> _SET TASK_: Rewrite the listing below as a numbered list, dropping any blank lines.

> _INPUT RECORDS_:

+ + + +

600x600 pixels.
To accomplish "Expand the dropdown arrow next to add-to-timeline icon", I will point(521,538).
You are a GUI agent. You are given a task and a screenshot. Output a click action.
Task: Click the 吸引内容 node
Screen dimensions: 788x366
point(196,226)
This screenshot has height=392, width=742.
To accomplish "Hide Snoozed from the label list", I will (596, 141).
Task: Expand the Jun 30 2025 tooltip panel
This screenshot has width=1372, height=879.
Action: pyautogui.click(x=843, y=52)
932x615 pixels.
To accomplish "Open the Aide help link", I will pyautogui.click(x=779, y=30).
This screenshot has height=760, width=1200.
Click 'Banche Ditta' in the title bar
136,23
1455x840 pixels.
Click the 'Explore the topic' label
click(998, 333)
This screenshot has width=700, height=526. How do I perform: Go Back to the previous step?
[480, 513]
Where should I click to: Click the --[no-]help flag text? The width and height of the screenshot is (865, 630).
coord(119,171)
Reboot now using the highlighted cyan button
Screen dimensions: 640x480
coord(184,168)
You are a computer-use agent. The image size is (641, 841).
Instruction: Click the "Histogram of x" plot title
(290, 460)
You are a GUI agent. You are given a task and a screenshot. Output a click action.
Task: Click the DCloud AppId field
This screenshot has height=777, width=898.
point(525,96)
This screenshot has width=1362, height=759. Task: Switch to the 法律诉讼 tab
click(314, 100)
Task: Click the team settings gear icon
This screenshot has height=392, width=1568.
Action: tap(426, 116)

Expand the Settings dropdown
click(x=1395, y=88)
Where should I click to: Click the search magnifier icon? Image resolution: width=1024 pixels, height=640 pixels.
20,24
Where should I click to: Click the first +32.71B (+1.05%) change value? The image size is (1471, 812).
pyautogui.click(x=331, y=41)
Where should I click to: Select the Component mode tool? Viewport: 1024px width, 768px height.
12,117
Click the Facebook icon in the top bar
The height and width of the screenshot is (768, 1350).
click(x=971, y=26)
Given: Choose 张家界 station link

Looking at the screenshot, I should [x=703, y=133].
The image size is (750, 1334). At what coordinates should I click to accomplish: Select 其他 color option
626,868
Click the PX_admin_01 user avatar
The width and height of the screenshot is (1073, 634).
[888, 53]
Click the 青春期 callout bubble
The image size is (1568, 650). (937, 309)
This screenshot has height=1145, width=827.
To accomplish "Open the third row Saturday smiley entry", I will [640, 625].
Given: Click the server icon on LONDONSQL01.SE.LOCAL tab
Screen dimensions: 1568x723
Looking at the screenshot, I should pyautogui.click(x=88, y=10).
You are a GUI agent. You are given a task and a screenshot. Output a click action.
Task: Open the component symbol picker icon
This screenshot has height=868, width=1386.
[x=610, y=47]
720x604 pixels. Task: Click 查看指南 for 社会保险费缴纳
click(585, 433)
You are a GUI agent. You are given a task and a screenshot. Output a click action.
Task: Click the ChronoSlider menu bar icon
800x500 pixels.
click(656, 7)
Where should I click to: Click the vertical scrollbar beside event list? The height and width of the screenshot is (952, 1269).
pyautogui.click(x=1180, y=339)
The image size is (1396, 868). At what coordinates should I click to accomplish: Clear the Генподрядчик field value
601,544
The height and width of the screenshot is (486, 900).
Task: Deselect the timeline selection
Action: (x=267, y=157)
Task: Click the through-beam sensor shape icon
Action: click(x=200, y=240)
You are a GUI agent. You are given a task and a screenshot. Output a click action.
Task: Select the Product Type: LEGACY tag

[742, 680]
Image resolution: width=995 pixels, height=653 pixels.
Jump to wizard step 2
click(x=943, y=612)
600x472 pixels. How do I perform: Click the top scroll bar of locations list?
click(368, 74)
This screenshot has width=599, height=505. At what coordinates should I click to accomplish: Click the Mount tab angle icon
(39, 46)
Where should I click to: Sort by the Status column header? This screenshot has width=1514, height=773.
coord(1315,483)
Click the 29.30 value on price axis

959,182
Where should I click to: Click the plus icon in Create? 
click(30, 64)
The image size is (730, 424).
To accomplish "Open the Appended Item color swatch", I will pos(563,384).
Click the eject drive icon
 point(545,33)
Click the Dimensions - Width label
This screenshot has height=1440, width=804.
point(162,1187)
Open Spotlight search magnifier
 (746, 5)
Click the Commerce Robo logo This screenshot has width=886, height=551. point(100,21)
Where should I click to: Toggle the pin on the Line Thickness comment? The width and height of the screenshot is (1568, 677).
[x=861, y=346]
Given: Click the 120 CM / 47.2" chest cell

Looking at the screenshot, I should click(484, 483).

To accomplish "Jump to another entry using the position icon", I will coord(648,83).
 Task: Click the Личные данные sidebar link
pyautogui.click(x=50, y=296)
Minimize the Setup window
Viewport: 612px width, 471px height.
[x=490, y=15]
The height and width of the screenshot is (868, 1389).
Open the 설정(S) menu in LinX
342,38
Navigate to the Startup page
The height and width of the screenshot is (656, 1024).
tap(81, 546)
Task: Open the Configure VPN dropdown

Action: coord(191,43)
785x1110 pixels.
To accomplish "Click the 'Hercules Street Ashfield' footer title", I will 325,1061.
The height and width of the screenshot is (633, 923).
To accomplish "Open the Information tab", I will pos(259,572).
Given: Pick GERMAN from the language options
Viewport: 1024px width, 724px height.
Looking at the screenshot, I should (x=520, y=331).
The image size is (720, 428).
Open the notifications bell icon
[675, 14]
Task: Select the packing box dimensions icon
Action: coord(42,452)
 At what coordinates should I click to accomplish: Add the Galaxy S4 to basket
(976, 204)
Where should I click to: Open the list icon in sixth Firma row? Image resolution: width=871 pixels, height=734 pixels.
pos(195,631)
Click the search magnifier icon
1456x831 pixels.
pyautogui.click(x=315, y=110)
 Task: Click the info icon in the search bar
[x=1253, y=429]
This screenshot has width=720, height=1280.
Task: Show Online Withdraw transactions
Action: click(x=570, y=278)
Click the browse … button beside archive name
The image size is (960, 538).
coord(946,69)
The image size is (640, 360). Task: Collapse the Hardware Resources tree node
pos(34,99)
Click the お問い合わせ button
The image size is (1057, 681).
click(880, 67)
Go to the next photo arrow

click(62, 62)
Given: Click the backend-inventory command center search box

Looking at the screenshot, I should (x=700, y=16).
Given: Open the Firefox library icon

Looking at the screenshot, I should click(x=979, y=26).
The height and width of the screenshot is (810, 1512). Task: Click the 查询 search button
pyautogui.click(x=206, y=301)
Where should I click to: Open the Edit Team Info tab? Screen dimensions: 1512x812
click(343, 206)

+ + + +

> _TASK ANSWER_:
1. 600x600 pixels.
2. To accomplish "Expand the dropdown arrow next to add-to-timeline icon", I will point(521,538).
3. You are a GUI agent. You are given a task and a screenshot. Output a click action.
4. Task: Click the 吸引内容 node
5. Screen dimensions: 788x366
6. point(196,226)
7. This screenshot has height=392, width=742.
8. To accomplish "Hide Snoozed from the label list", I will (596, 141).
9. Task: Expand the Jun 30 2025 tooltip panel
10. This screenshot has width=1372, height=879.
11. Action: pyautogui.click(x=843, y=52)
12. 932x615 pixels.
13. To accomplish "Open the Aide help link", I will pyautogui.click(x=779, y=30).
14. This screenshot has height=760, width=1200.
15. Click 'Banche Ditta' in the title bar
16. 136,23
17. 1455x840 pixels.
18. Click the 'Explore the topic' label
19. click(998, 333)
20. This screenshot has width=700, height=526. How do I perform: Go Back to the previous step?
21. [480, 513]
22. Where should I click to: Click the --[no-]help flag text? The width and height of the screenshot is (865, 630).
23. coord(119,171)
24. Reboot now using the highlighted cyan button
25. Screen dimensions: 640x480
26. coord(184,168)
27. You are a computer-use agent. The image size is (641, 841).
28. Instruction: Click the "Histogram of x" plot title
29. (290, 460)
30. You are a GUI agent. You are given a task and a screenshot. Output a click action.
31. Task: Click the DCloud AppId field
32. This screenshot has height=777, width=898.
33. point(525,96)
34. This screenshot has width=1362, height=759. Task: Switch to the 法律诉讼 tab
35. click(314, 100)
36. Task: Click the team settings gear icon
37. This screenshot has height=392, width=1568.
38. Action: tap(426, 116)
39. Expand the Settings dropdown
40. click(x=1395, y=88)
41. Where should I click to: Click the search magnifier icon? Image resolution: width=1024 pixels, height=640 pixels.
42. 20,24
43. Where should I click to: Click the first +32.71B (+1.05%) change value? The image size is (1471, 812).
44. pyautogui.click(x=331, y=41)
45. Where should I click to: Select the Component mode tool? Viewport: 1024px width, 768px height.
46. 12,117
47. Click the Facebook icon in the top bar
48. The height and width of the screenshot is (768, 1350).
49. click(x=971, y=26)
50. Given: Choose 张家界 station link
51. Looking at the screenshot, I should [x=703, y=133].
52. The image size is (750, 1334). At what coordinates should I click to accomplish: Select 其他 color option
53. 626,868
54. Click the PX_admin_01 user avatar
55. The width and height of the screenshot is (1073, 634).
56. [888, 53]
57. Click the 青春期 callout bubble
58. The image size is (1568, 650). (937, 309)
59. This screenshot has height=1145, width=827.
60. To accomplish "Open the third row Saturday smiley entry", I will [640, 625].
61. Given: Click the server icon on LONDONSQL01.SE.LOCAL tab
62. Screen dimensions: 1568x723
63. Looking at the screenshot, I should pyautogui.click(x=88, y=10).
64. You are a GUI agent. You are given a task and a screenshot. Output a click action.
65. Task: Open the component symbol picker icon
66. This screenshot has height=868, width=1386.
67. [x=610, y=47]
68. 720x604 pixels. Task: Click 查看指南 for 社会保险费缴纳
69. click(585, 433)
70. You are a GUI agent. You are given a task and a screenshot. Output a click action.
71. Task: Click the ChronoSlider menu bar icon
72. 800x500 pixels.
73. click(656, 7)
74. Where should I click to: Click the vertical scrollbar beside event list? The height and width of the screenshot is (952, 1269).
75. pyautogui.click(x=1180, y=339)
76. The image size is (1396, 868). At what coordinates should I click to accomplish: Clear the Генподрядчик field value
77. 601,544
78. The height and width of the screenshot is (486, 900).
79. Task: Deselect the timeline selection
80. Action: (x=267, y=157)
81. Task: Click the through-beam sensor shape icon
82. Action: click(x=200, y=240)
83. You are a GUI agent. You are given a task and a screenshot. Output a click action.
84. Task: Select the Product Type: LEGACY tag
85. [742, 680]
86. Image resolution: width=995 pixels, height=653 pixels.
87. Jump to wizard step 2
88. click(x=943, y=612)
89. 600x472 pixels. How do I perform: Click the top scroll bar of locations list?
90. click(368, 74)
91. This screenshot has width=599, height=505. At what coordinates should I click to accomplish: Click the Mount tab angle icon
92. (39, 46)
93. Where should I click to: Sort by the Status column header? This screenshot has width=1514, height=773.
94. coord(1315,483)
95. Click the 29.30 value on price axis
96. 959,182
97. Where should I click to: Click the plus icon in Create? 
98. click(30, 64)
99. The image size is (730, 424).
100. To accomplish "Open the Appended Item color swatch", I will pos(563,384).
101. Click the eject drive icon
102.  point(545,33)
103. Click the Dimensions - Width label
104. This screenshot has height=1440, width=804.
105. point(162,1187)
106. Open Spotlight search magnifier
107.  (746, 5)
108. Click the Commerce Robo logo This screenshot has width=886, height=551. point(100,21)
109. Where should I click to: Toggle the pin on the Line Thickness comment? The width and height of the screenshot is (1568, 677).
110. [x=861, y=346]
111. Given: Click the 120 CM / 47.2" chest cell
112. Looking at the screenshot, I should click(484, 483).
113. To accomplish "Jump to another entry using the position icon", I will coord(648,83).
114.  Task: Click the Личные данные sidebar link
115. pyautogui.click(x=50, y=296)
116. Minimize the Setup window
117. Viewport: 612px width, 471px height.
118. [x=490, y=15]
119. The height and width of the screenshot is (868, 1389).
120. Open the 설정(S) menu in LinX
121. 342,38
122. Navigate to the Startup page
123. The height and width of the screenshot is (656, 1024).
124. tap(81, 546)
125. Task: Open the Configure VPN dropdown
126. Action: coord(191,43)
127. 785x1110 pixels.
128. To accomplish "Click the 'Hercules Street Ashfield' footer title", I will 325,1061.
129. The height and width of the screenshot is (633, 923).
130. To accomplish "Open the Information tab", I will pos(259,572).
131. Given: Pick GERMAN from the language options
132. Viewport: 1024px width, 724px height.
133. Looking at the screenshot, I should (x=520, y=331).
134. The image size is (720, 428).
135. Open the notifications bell icon
136. [675, 14]
137. Task: Select the packing box dimensions icon
138. Action: coord(42,452)
139.  At what coordinates should I click to accomplish: Add the Galaxy S4 to basket
140. (976, 204)
141. Where should I click to: Open the list icon in sixth Firma row? Image resolution: width=871 pixels, height=734 pixels.
142. pos(195,631)
143. Click the search magnifier icon
144. 1456x831 pixels.
145. pyautogui.click(x=315, y=110)
146.  Task: Click the info icon in the search bar
147. [x=1253, y=429]
148. This screenshot has width=720, height=1280.
149. Task: Show Online Withdraw transactions
150. Action: click(x=570, y=278)
151. Click the browse … button beside archive name
152. The image size is (960, 538).
153. coord(946,69)
154. The image size is (640, 360). Task: Collapse the Hardware Resources tree node
155. pos(34,99)
156. Click the お問い合わせ button
157. The image size is (1057, 681).
158. click(880, 67)
159. Go to the next photo arrow
160. click(62, 62)
161. Given: Click the backend-inventory command center search box
162. Looking at the screenshot, I should (x=700, y=16).
163. Given: Open the Firefox library icon
164. Looking at the screenshot, I should click(x=979, y=26).
165. The height and width of the screenshot is (810, 1512). Task: Click the 查询 search button
166. pyautogui.click(x=206, y=301)
167. Where should I click to: Open the Edit Team Info tab? Screen dimensions: 1512x812
168. click(343, 206)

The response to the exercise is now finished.